Last fall, our Executive Director issued a statement in which he said that the President-elect and agency heads had “declared war on our lungs.” Now that they are in office and we see the Trump administration’s massive cuts to the EPA budget and efforts to roll back smokestack and tailpipe pollution standards, it appears that we really are facing a war on our lungs.
In Albany where the response to Trump should be a renewed commitment to making New York the progressive leader the nation needs, Governor Cuomo and state lawmakers once again failed to protect our health from harmful diesel pollution. By delaying the Diesel Emissions Reduction Act (DERA) of 2006 for an eighth consecutive State Budget, New York’s children suffering from asthma are hit the hardest.
Nearly seven years have passed since DERA was supposed to take effect. In that time, asthma rates among children have continued to soar throughout the State. With 1.4 million adults and 315,000 children living with asthma, it is disturbing that legislators and the Governor continue to kick the can down the road when it comes to DERA compliance. These continuous delays come with a hefty price tag – medical costs and lost productivity from asthma costs the State $1.3 billion.
DERA is simple: New York State shows leadership by cleaning up its own fleet (as well as those of contractors which can include projects like the State Fair renovations, and Tappan Zee Bridge replacement). Instead of taking action, a lack of transparency and accountability in terms of the diesel pollution spewed by the state’s fleet prolongs and exacerbates the asthma public health crisis.
Governor Cuomo and legislators had all they needed to finally act: funds coming from a court settlement with Volkswagen for cheating on emissions standards, to the tune of $117 million, which was dedicated for diesel pollution cleanup programs. That would empower New York to provide filters for state trucks to cut diesel pollution. Shockingly, stonewalling on the part of agencies and a total lack of political will meant that the common-sense approach was never seriously on the negotiating table.
When it comes to resisting DERA, state agencies, which refuse to provide important information on how many of their vehicles are DERA complaint, should be held accountable. Without clear data on how many applicable vehicles are compliant, it is impossible to know how far the State has to go. If an agency is not willing to be transparent, they cannot be held accountable.
Curiosity into compliance percentages within the different agencies arose in 2016 when MTA Chairman, Tom Prendergast, stated emphatically that the Metropolitan Transportation Authority (MTA) was in compliance with DERA. In a bid to get the true story in terms of compliance, over the past year we gathered data from different agencies including the Department of Transportation (DOT) and the MTA through Freedom of Information Law (FOIL) requests. However, the responses we received proved fruitless in many instances. MTA’s response was particularly concerning.

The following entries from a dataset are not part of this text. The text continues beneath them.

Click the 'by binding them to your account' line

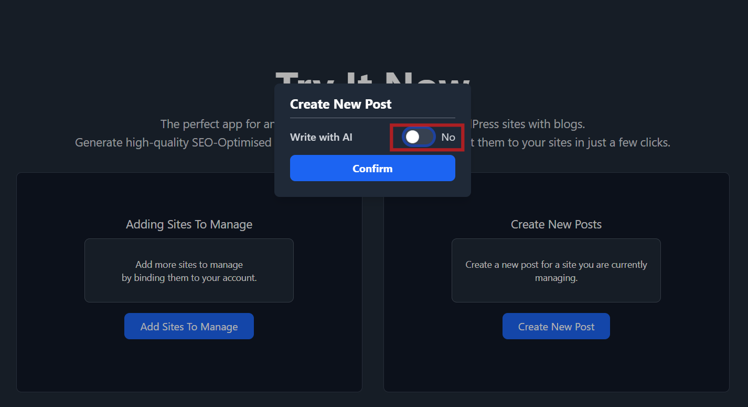189,278
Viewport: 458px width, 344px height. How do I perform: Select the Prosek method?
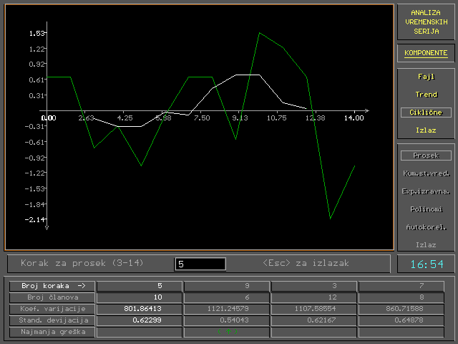pos(426,156)
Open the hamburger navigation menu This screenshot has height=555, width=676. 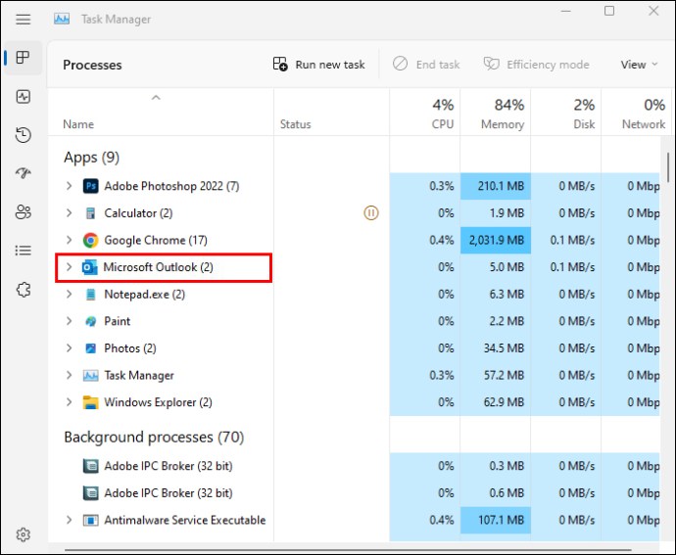pos(24,19)
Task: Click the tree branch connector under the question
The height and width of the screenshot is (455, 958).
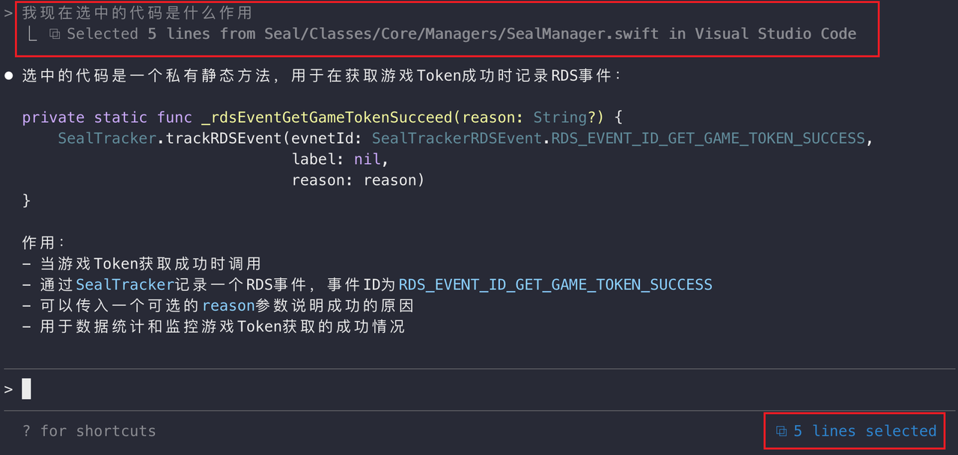Action: click(32, 34)
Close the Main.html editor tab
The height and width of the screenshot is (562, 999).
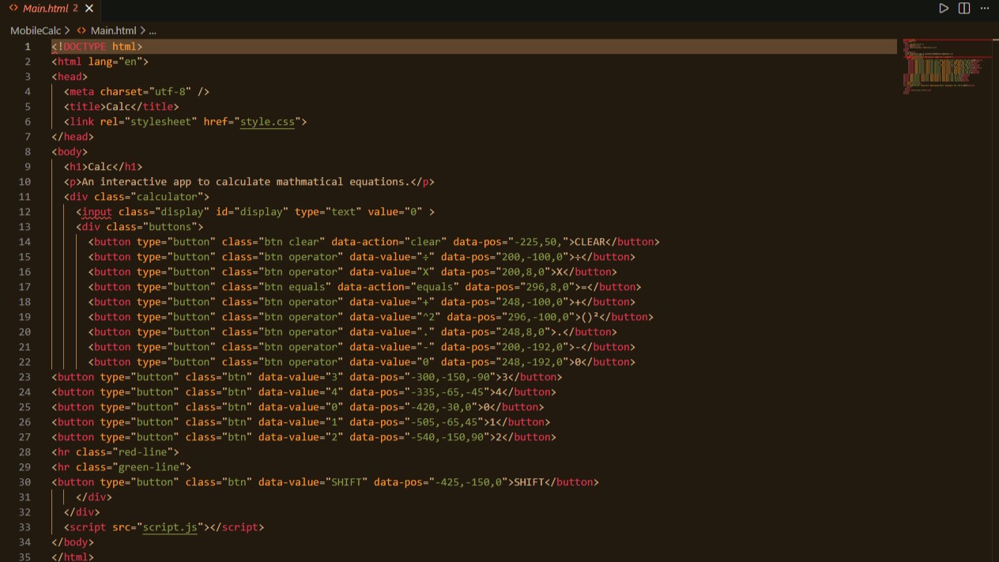(x=89, y=8)
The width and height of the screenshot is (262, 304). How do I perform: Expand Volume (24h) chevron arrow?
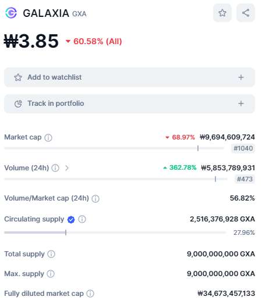(x=67, y=168)
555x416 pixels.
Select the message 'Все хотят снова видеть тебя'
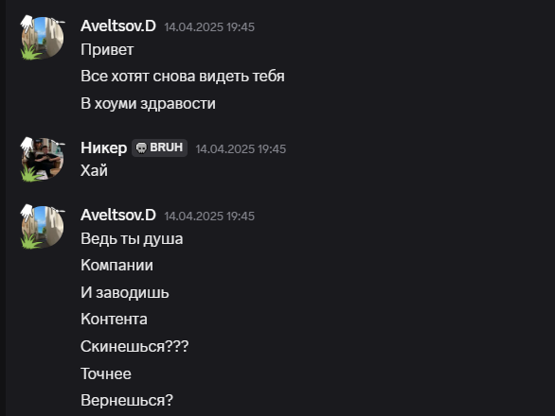(x=183, y=77)
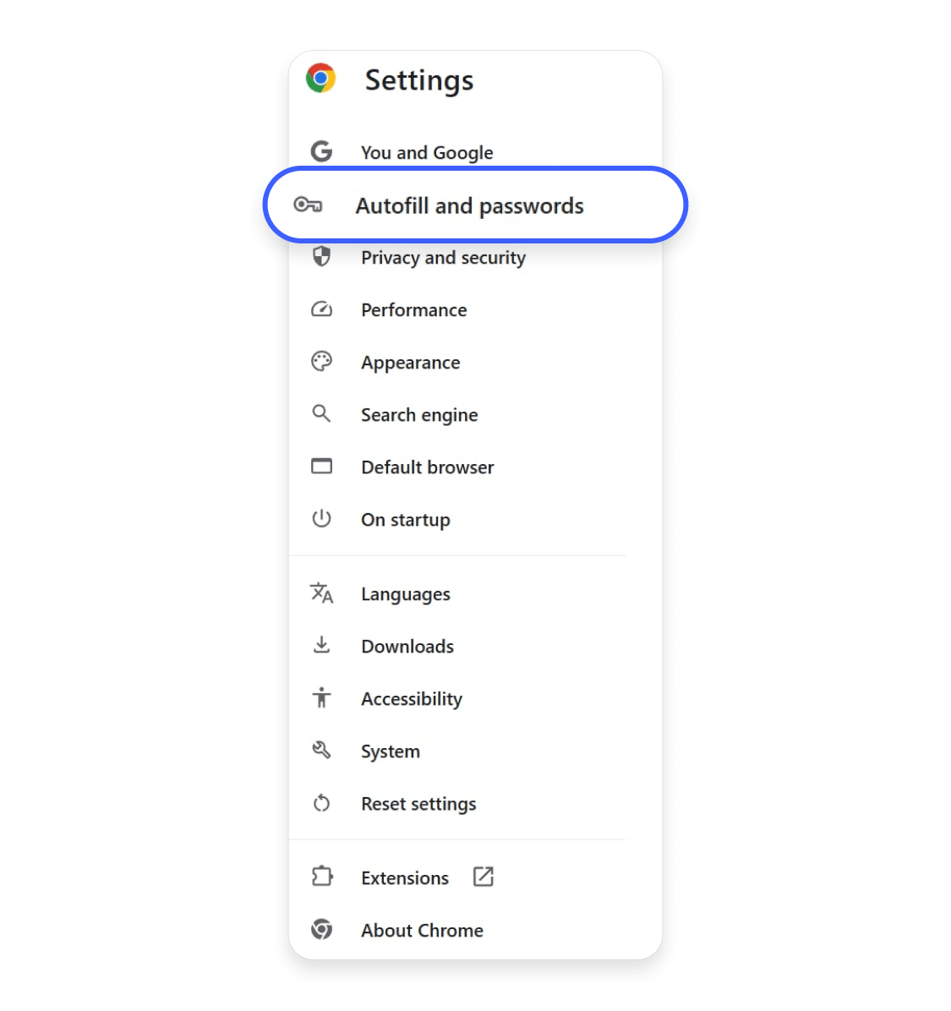Screen dimensions: 951x1011
Task: Click the shield icon for Privacy and security
Action: pyautogui.click(x=322, y=257)
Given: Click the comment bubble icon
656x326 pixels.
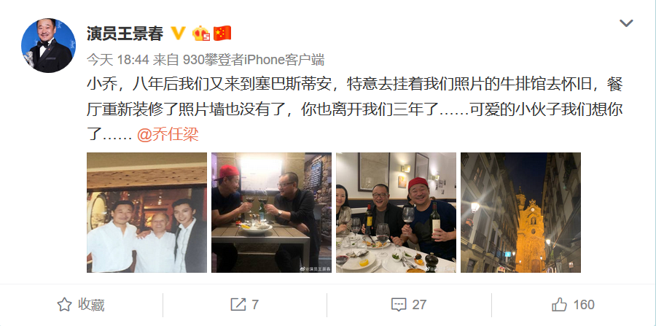Looking at the screenshot, I should 399,305.
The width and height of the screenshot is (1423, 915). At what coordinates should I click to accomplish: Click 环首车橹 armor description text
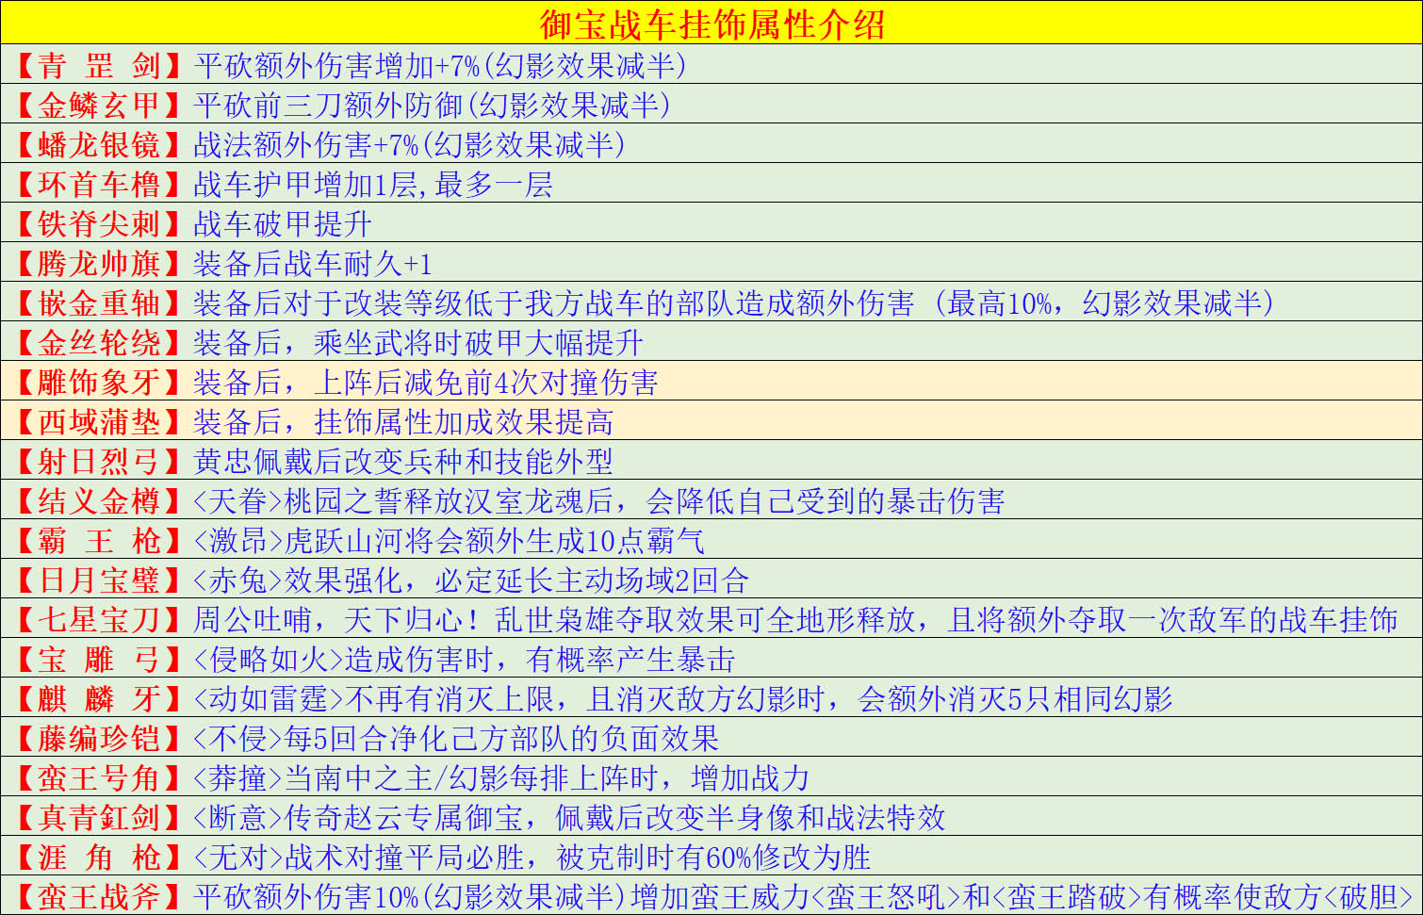click(x=372, y=185)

When asked how many applicable vehicles they had that were compliant with DERA, they stated they did not have any records or information on DERA. This stands in direct contracts to Chairman Prendergast’s comments in 2016.
It doesn’t add up. For instance, Senator Cathy Young insisted she supported use of the Volkswagen money to fund the rest of non-compliant vehicles. But then voted for, and defended, another delay. Similarly, Senator John DeFrancisco, in 2015, justified a DERA delay as too costly. Yet even with unanticipated settlement funds available from a corporation who harmed our air, lawmakers refused to move forward on diesel reductions. Senator Young’s comments can be heard here at 2:46:15. Senator DeFrancisco’s comments can be heard here.
In the end, another delay proposed by state Senate Republicans and the Senate’s Independent Democratic Conference won out, despite the medical science clearly showing that cleaner air reduces asthma attacks, and cases of lung cancer and lung disease. For more information please see the report, Sitting Idly By.
Troublingly, members of the Senate’s Independent Democratic Conference (IDC) who hold themselves out as champions on “issues facing working- and middle-class New Yorkers” refused to look out for the wellbeing of their constituents, many of whom reside in areas with extreme diesel pollution. These IDC members went so far as to actively support DERA delays by including them in their budget resolution.
Unfortunately, this side-stepping and lack of commitment to public health has become all too common in Albany. The difference now is that federal protections are falling. New York State cannot rest on its laurels or the status quo, and must do more.
Kids across the state are left literally struggling to breathe, all because New York continues to disregard beneficial laws that have statewide support. It is time for our elected officials to realize that asking children to hold their breath is not a viable solution to air pollution.